One thing of note is that some of that $53,000 will be taken up by an employer match. Now, that's free money of course, but it does reduce your Roth space. Unfortunately it's not guaranteed that your 403(b) rules will include the ability to do both after-tax contributions and in-service rollovers to a Roth IRA, in which case you'd be at $18,000 + $18,000 + $5,500 = $41,500. And there's also the question of if you should even use your 457(b) depending on fund choices and distribution rules.

Private practice may get you less space, but only if you have access to the mega backdoor Roth, because you won't have a 457(b). If you can't do that, you could actually put away more pre-tax since you could use the entire $53,000 in the 401(k) as pre-tax space under profit-sharing.

This is v. good analysis. My original claim neglects that your max after-tax 403 contribution is 18, so if your employer match + your pre-tax contribution is less than 35k, you lose the ability to do some of that space.

Chu020
Dec 19, 2005
Only Text

EAT FASTER!!!!!! posted:

This is v. good analysis. My original claim neglects that your max after-tax 403 contribution is 18, so if your employer match + your pre-tax contribution is less than 35k, you lose the ability to do some of that space.

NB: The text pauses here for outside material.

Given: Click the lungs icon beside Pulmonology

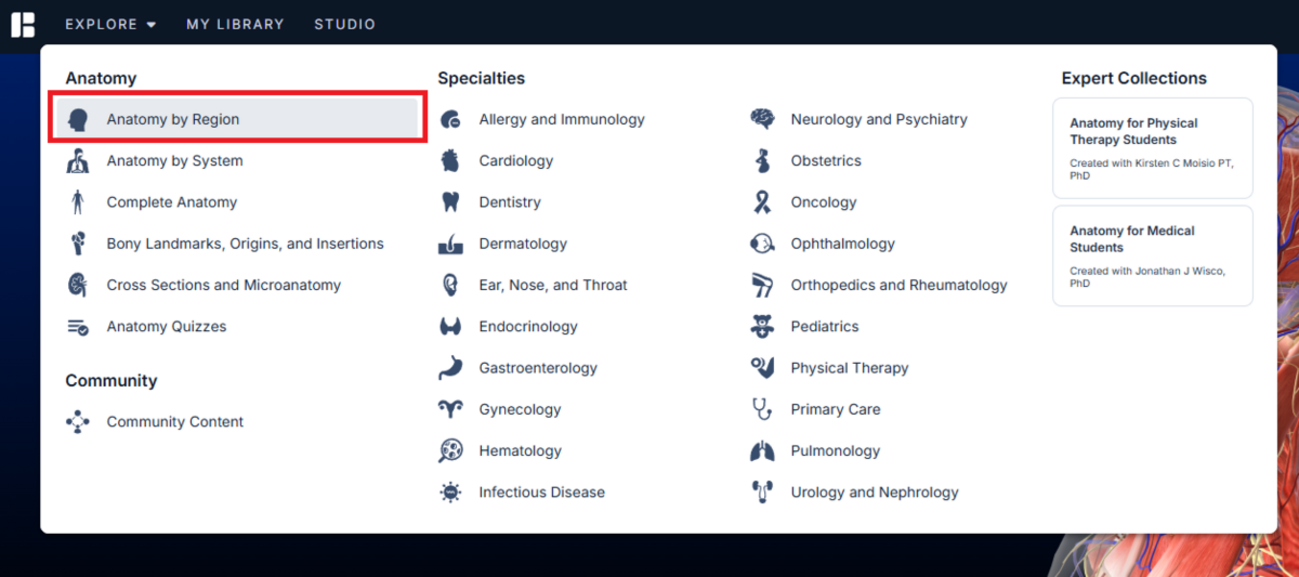Looking at the screenshot, I should click(x=763, y=451).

Correct me if I'm wrong, but I believe if your 403(b) plan allows you to make after-tax contributions, you're allowed to make them up to the $53k limit regardless of how much that is. It's a question of how much of that $53k is taken up by employer matching. So for example, if the employer match is $15k, then you'd have $53k - $18k(pre-tax contributions) - $15k(employer match) = $20k of space to fill with after-tax contributions. The problem is that not all 403(b) plans allow after-tax contributions, and not all of those allow in-service rollovers to a Roth IRA. Unless you can move your after-tax contributions to a Roth IRA, you're actually likely better off just investing in a taxable account if you have no other tax-advantaged space available, because your gains on the after-tax contributions would be taxed as ordinary income, rather than the likely lower capital gains rate your taxable holdings would incur.

EAT FASTER!!!!!!
Sep 21, 2002

Legendary.


:hampants::hampants::hampants:

Chu020 posted:

Correct me if I'm wrong, but I believe if your 403(b) plan allows you to make after-tax contributions, you're allowed to make them up to the $53k limit regardless of how much that is. It's a question of how much of that $53k is taken up by employer matching. So for example, if the employer match is $15k, then you'd have $53k - $18k(pre-tax contributions) - $15k(employer match) = $20k of space to fill with after-tax contributions. The problem is that not all 403(b) plans allow after-tax contributions, and not all of those allow in-service rollovers to a Roth IRA. Unless you can move your after-tax contributions to a Roth IRA, you're actually likely better off just investing in a taxable account if you have no other tax-advantaged space available, because your gains on the after-tax contributions would be taxed as ordinary income, rather than the likely lower capital gains rate your taxable holdings would incur.

My understanding is that you can't actually "fill the space." I went and looked at the fine print in my plan and while my plan allows after-tax contributions, they are at a max of 18,000 a year, but they do specify that the after-tax contributions are "Roth" contributions and do not require tax to be paid on the gains.

sg54
May 9, 2012
I've used a few calculators and looked up the information on Bogleheads but I wanted to get a second opinion.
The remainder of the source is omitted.